What do you do when a poem doesn’t work?

My writing life

Well, what do you do?

You could tear it up and throw it out of the window and go into a decline.

You could throw your computer out of the window and go into a decline.

You could go under the duvet for a week muttering that you are a rubbish poet.


You could read it, as it stands, to someone else and see what they think.

I had a poem this week that just wouldn’t work, and although I felt like doing all three of the above things, I didn’t (partly because my computer is brand new!), I read it to someone else in order to try and find out what was the matter with it.

I am still not sure it will ever work, but the feedback was useful. Among other things I decided that it is either two poems, although I don’t want it to be, or one rather long one that is going to take a while and a lot more work to get right. So now it’s on my pile of poems to revise and revisit and it’s going to stay there for the moment.

The poem I did write was triggered by a conversation which in turn brought back a memory. A few weeks ago someone asked me what was the most worthwhile l thing I thought I had ever done. I replied that many years ago, when I was a primary school teacher, I taught lots of people to read, and I felt that that was a very useful thing to have done. This conversation in turn, brought back a very clear memory of one little boy who struggled to read and I wrote the poem about that. This is a new topic for me and takes me back to a time in my life I have never written about when I was in my twenties. It could, and I hope it will produce more poems. We’ll see.

Reading Week

More Carola Luther this week; these poems deserve reading slowly and so far I have managed to keep up my intention of reading some poetry every week. The book, Arguing with Malarchy, is in three sections and I have just finished the first one, entitled Cusp. This in itself is a lovely collection of poems about a variety of topics. I particularly enjoyed the long poem about Iceland, and the way that in short sections the poet captures the enormous variety and strangeness of the place. I remember when I went there back in the 1980’s thinking it was the first time I had been in the true wilderness, and that it was an alien environment,  and gave me a feeling of otherness that was really disturbing at the time.

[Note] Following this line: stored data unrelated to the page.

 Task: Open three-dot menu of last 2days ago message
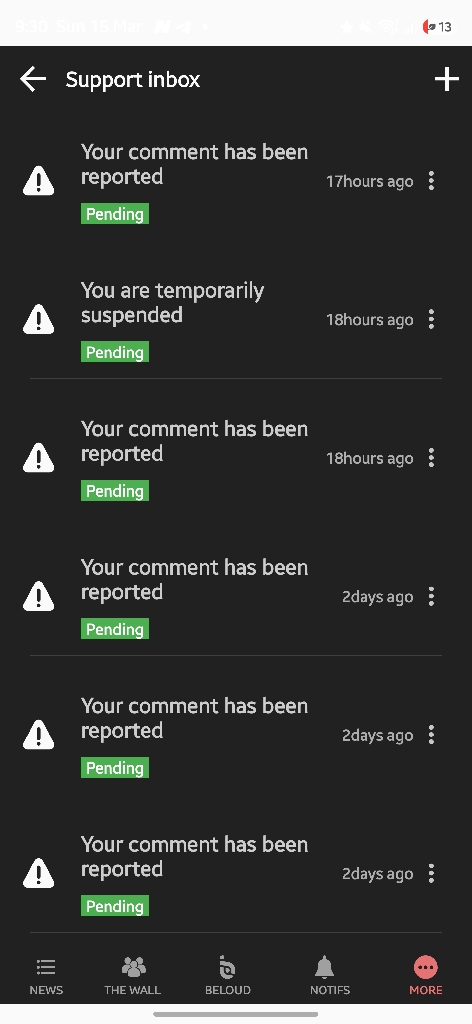pyautogui.click(x=432, y=873)
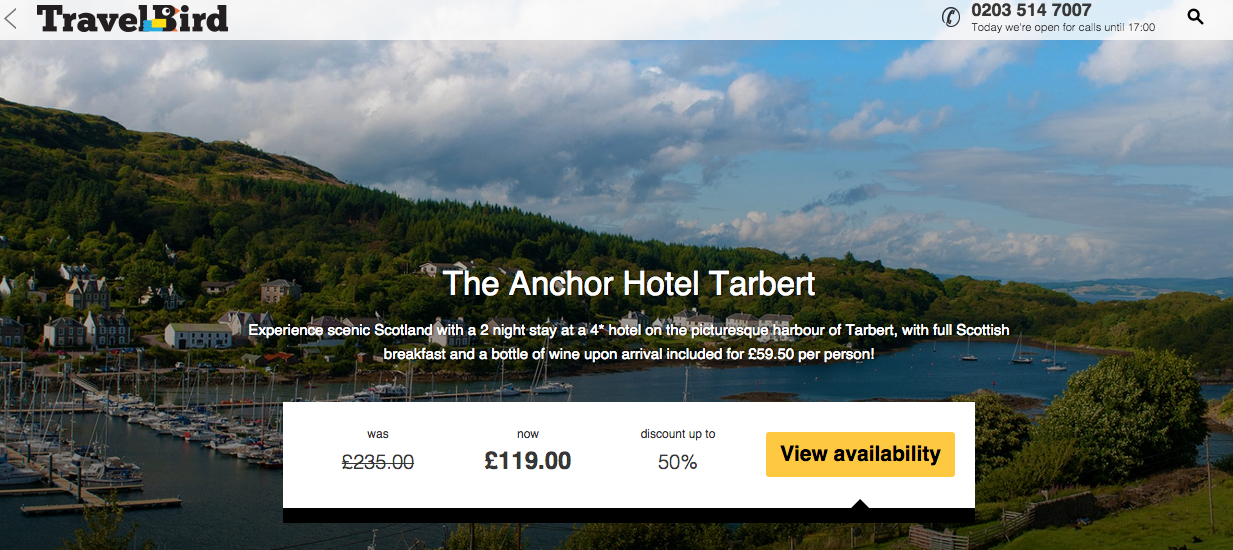Screen dimensions: 1233x550
Task: Click the telephone handset icon
Action: tap(951, 17)
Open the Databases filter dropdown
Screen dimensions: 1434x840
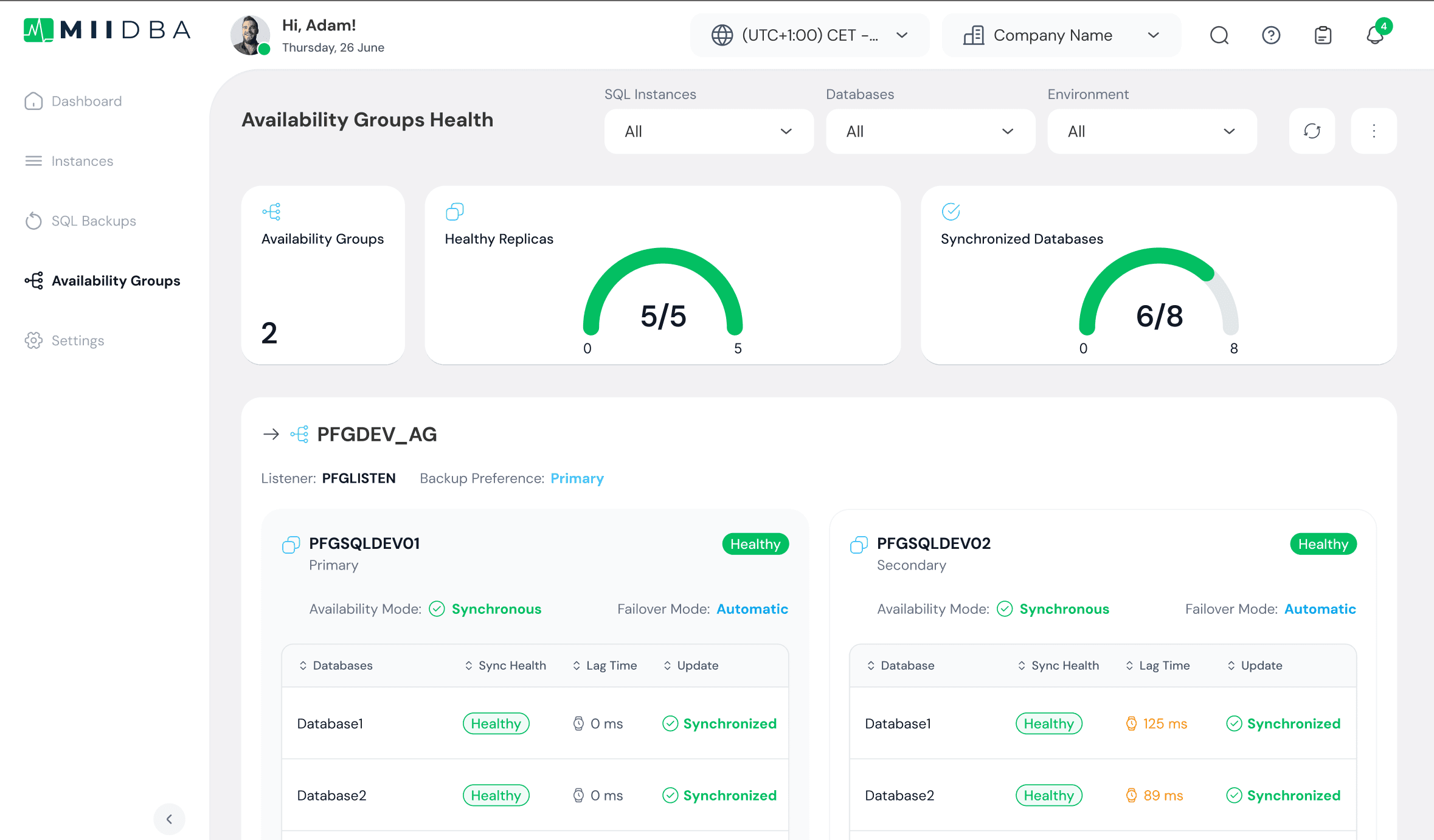coord(930,131)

Hare in the Headlights                                                                          

Nothing too scary this week that I recall, it’s been busy but there haven’t been any moments when I felt as though I was caught in the middle of the road and not sure what to do.

A friend, who really loves hares, told me she had seen a hare in the headlights for real once, and that it had turned and moved away and she had followed it. Is there a lesson to be learned from that, about going with the things that scare us?